What I Learned about Teaching Writing from Swim Lessons

Although this post isn’t what I intended to write today, it is the post that needs to be written today. Nate is a good friend of my husband and mine. He is quite simply amazing. He is 20 years old and every time I’m around him I learn something that makes me a better person. What makes Nate even more genuine is he is not perfect. He is a typical college guy — at least on the surface he seems that way. Once you know him, you realize there is something remarkable about him. Today’s post is all about what I’ve learned by watching him teach our kids swim lessons this summer.

  • Get in the pool. Nate was a competitive swimmer. He knows how to swim well, so he can teach in a richer way. As writing teachers, we need to put words on paper. It gives a deeper insight into how to teach writing well.
  • Teach one thing. After watching a swimmer he gave one suggestion to make the stroke better — Keep your legs straight, Get your elbows out of the water, OR Put your whole face in the water. He wouldn’t demand all of those things, just the ONE most pressing.
  • Model. With every piece of verbal instruction, Nate also showed what it would look like. He did this almost every time. He was constantly modeling.
  • Give lots of encouragement. High fives, thumbs up, and verbal encouragement were as much a part of his time as anything else. When someone was nervous or didn’t think they could do something his response was, “Sure you can, watch me. Now let me help you. Just do this one part . . . ” Then after the attempt he celebrated with them until they were going to crack from smiling with pride.
  • Adjust to different personalities. My oldest daughter is sensitive and wants to please people. Nate’s work with her was quiet, gentle, and non-stop encouragement. My middle daughter is the complete opposite. Nate would yell across the pool to her. He was a little more “in her face” and demanding. She responded better to this kind of interaction. After each accomplishment Nate would offer her a high-five and lots of encouragement. My son is four and ornery. Nate once again adjusted his teaching. He would splash back, do things to make him laugh, and tease more. The encouragement was still always there.

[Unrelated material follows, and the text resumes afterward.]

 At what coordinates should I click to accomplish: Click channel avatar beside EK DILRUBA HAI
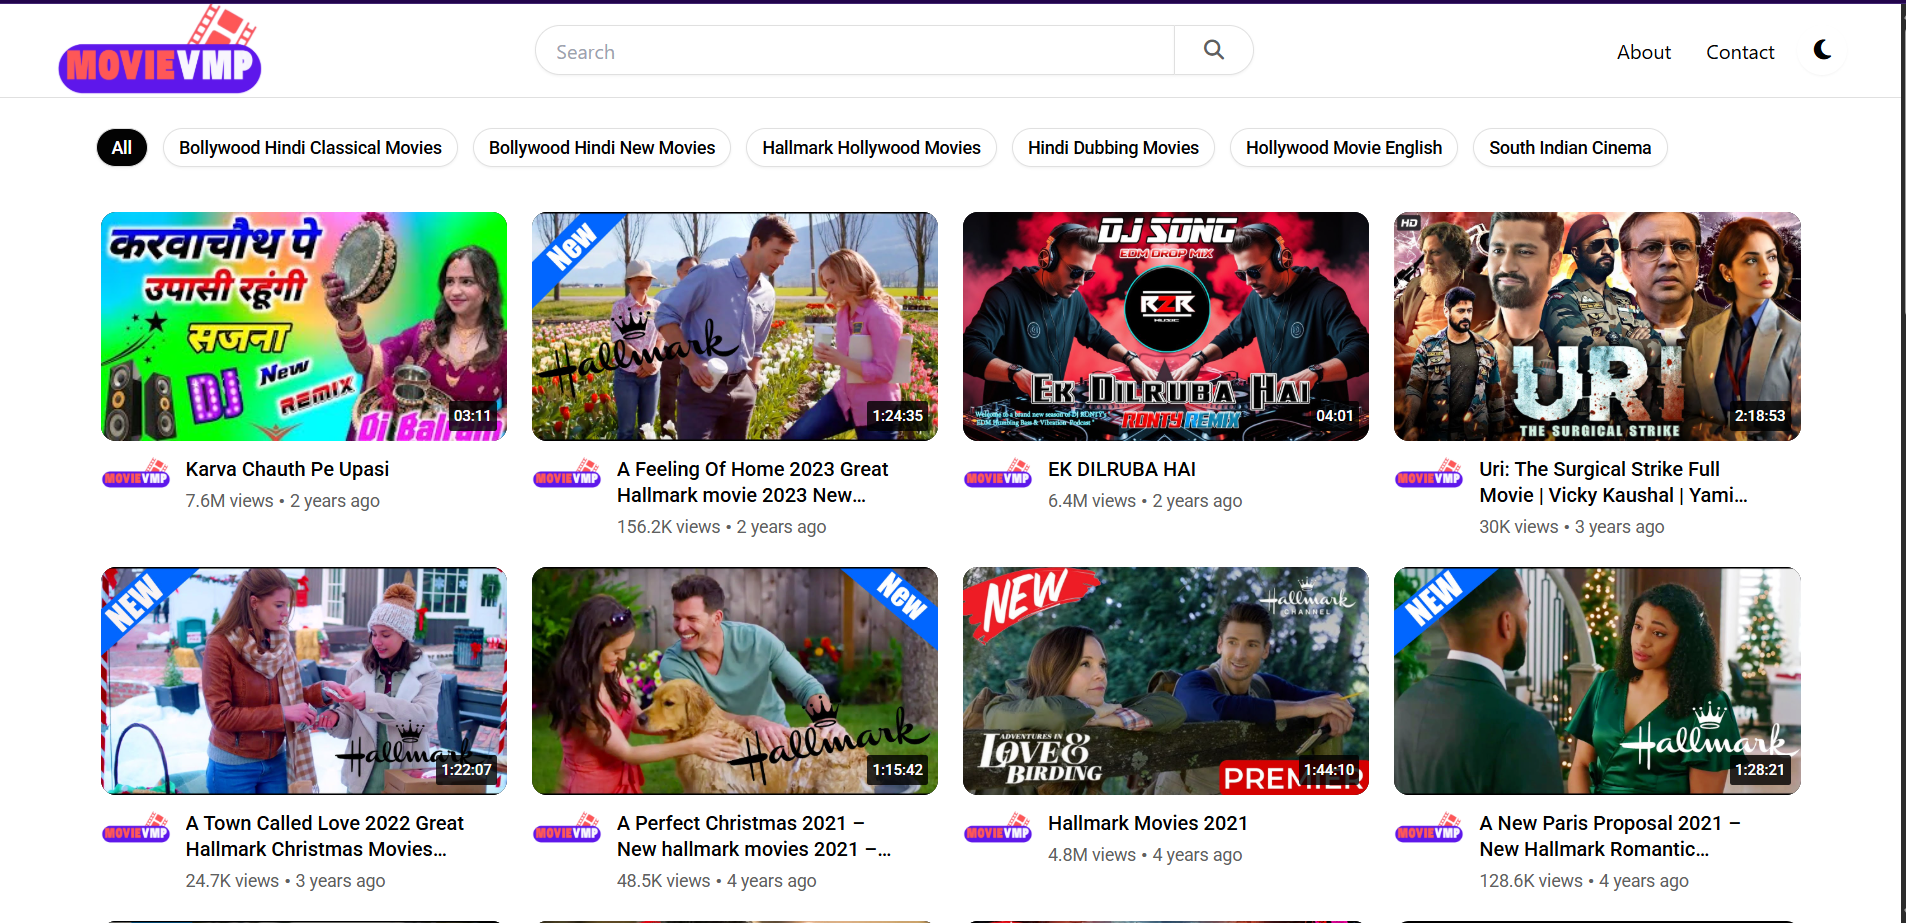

  • Give everyone else time to practice while you work one on one. Nate would take one person to the other end of the pool while everyone else was able to practice in the shallow end. Although the kids left in the shallow end weren’t always “on task,” they were in the pool and that was what mattered. Nate wanted them to enjoy being in the water.
  • Smile. Nate smiled a lot. When kids accomplished something, when they refused, when they were nervous, Nate smiled. Nate loved swimming and he loved kids. He couldn’t help but smile. Smiling goes a long way and we should do this more when teaching writing.

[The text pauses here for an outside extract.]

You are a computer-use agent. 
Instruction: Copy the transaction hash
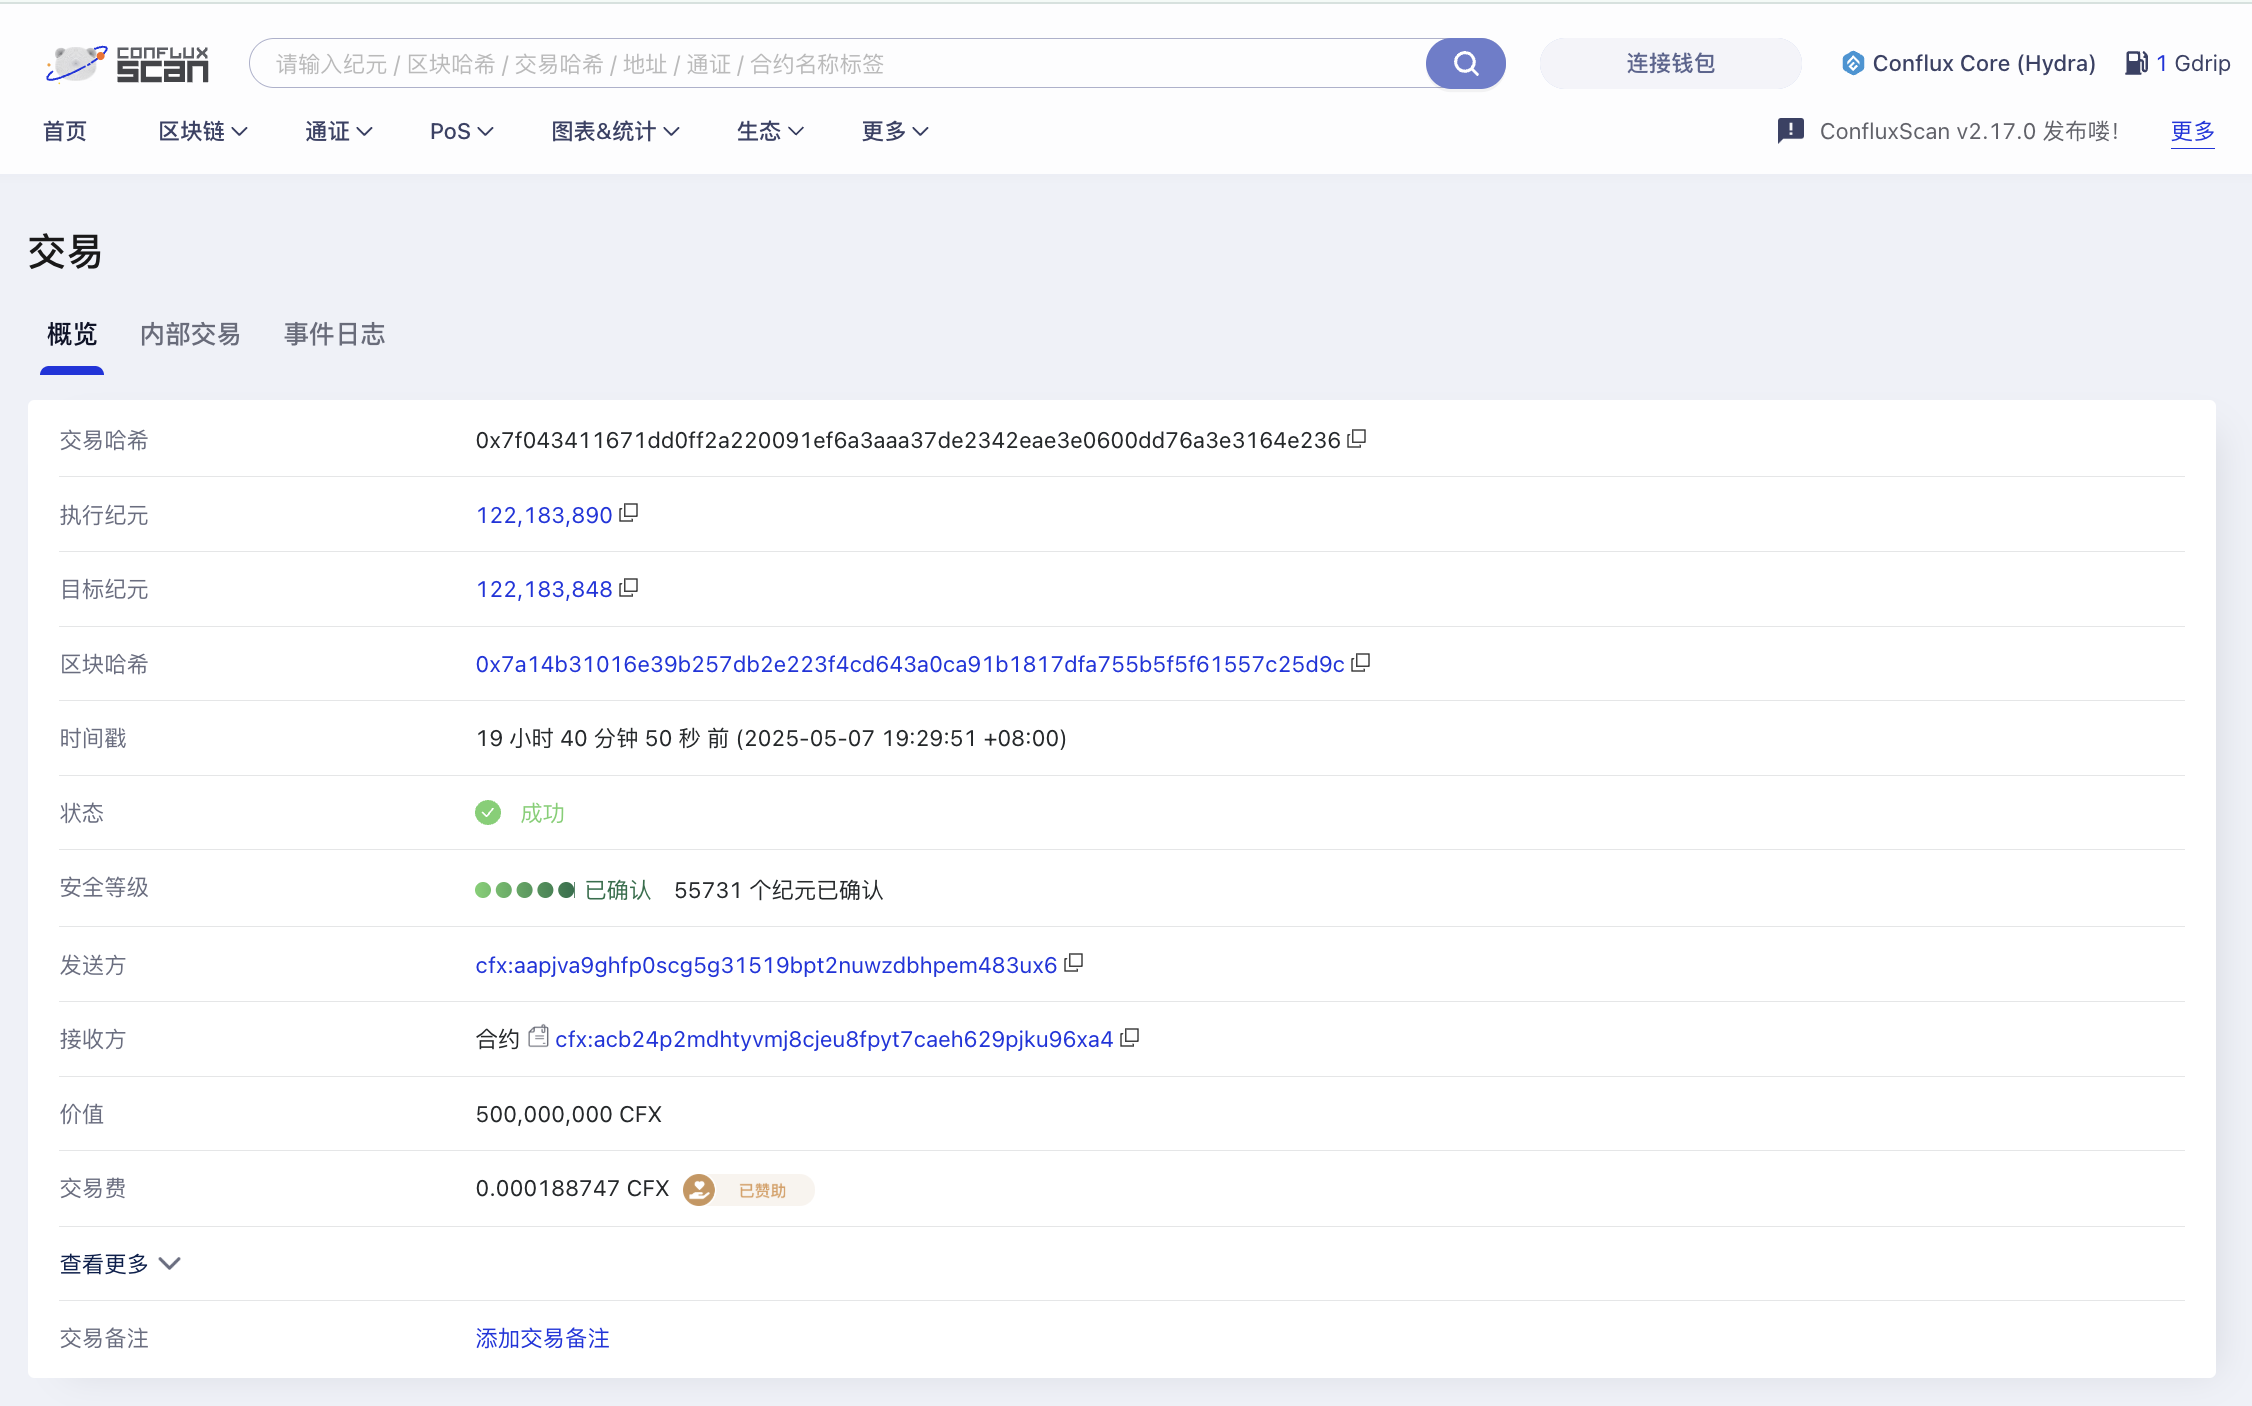click(1357, 439)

  • Set boundaries. When kids did something they weren’t suppose to, they paid the consequence. He made his explanations clear and the consequence for crossing a boundary evident up front. And since he was clear and no one wanted to sit out of the water during practice time, they did what was expected.
  • Give challenges. Laced with the encouragement was a constant challenge. Since Nate is a swimmer himself, he is able to constantly push each person to become stronger.
  • Give a small amount of whole group instruction and a lot of time for practice. His instruction with the whole group was a matter of minutes. Then he watched them all attempt the teaching point. Then he would call them together and refine his instruction. He never “instructed” for more than a few minutes at a time. He knows learning happens by doing.
  • Teach the big things first. From a distance I would watch kids attempting the different strokes. Although I know how to swim (I was a life guard throughout college), I don’t have the same kind of training as Nate. I would watch an attempt and think “Where do you even begin to teach?” However, Nate would pinpoint one thing that would make a difference. Ignoring everything else, he would say, “Good job, now this time would you try ______?” He made his teaching important by focusing on the things that would make the biggest difference.
  • Ignore the mess. Learning something new can be messy. Nate ignored the mess. Instead he focused on encouragement and teaching one thing. As a writing teacher I need to ignore the mess a little more.
  • End with fun. The end of each session involved jumping off the diving board. For the little kids they jumped into Nate’s arms. Nothing is more fun than boinging off a diving board into the deep and either swimming to the side or being caught by someone special.
  • Give a reminder at the very end. As they were drying off, he would say to each person, “Now what are you going to think about until you come back?” He would give one reminder. The really big thing he expected of each person.
  • Celebrate BIG from time to time. At the end of all the lessons, we had a pool party. Nate played in the water with them. Tossed them, tipped them off of floaties, let them hang from his strong arms, showed them back dives, and made waves in the pool until their giggles left them breathless. He also arranged for his mom to make brownies, complete with gummy worms. We sat around a table by the pool and talked, laughed, and joked.

I am a better teacher because of Nate. These lessons will go with me into classrooms next year.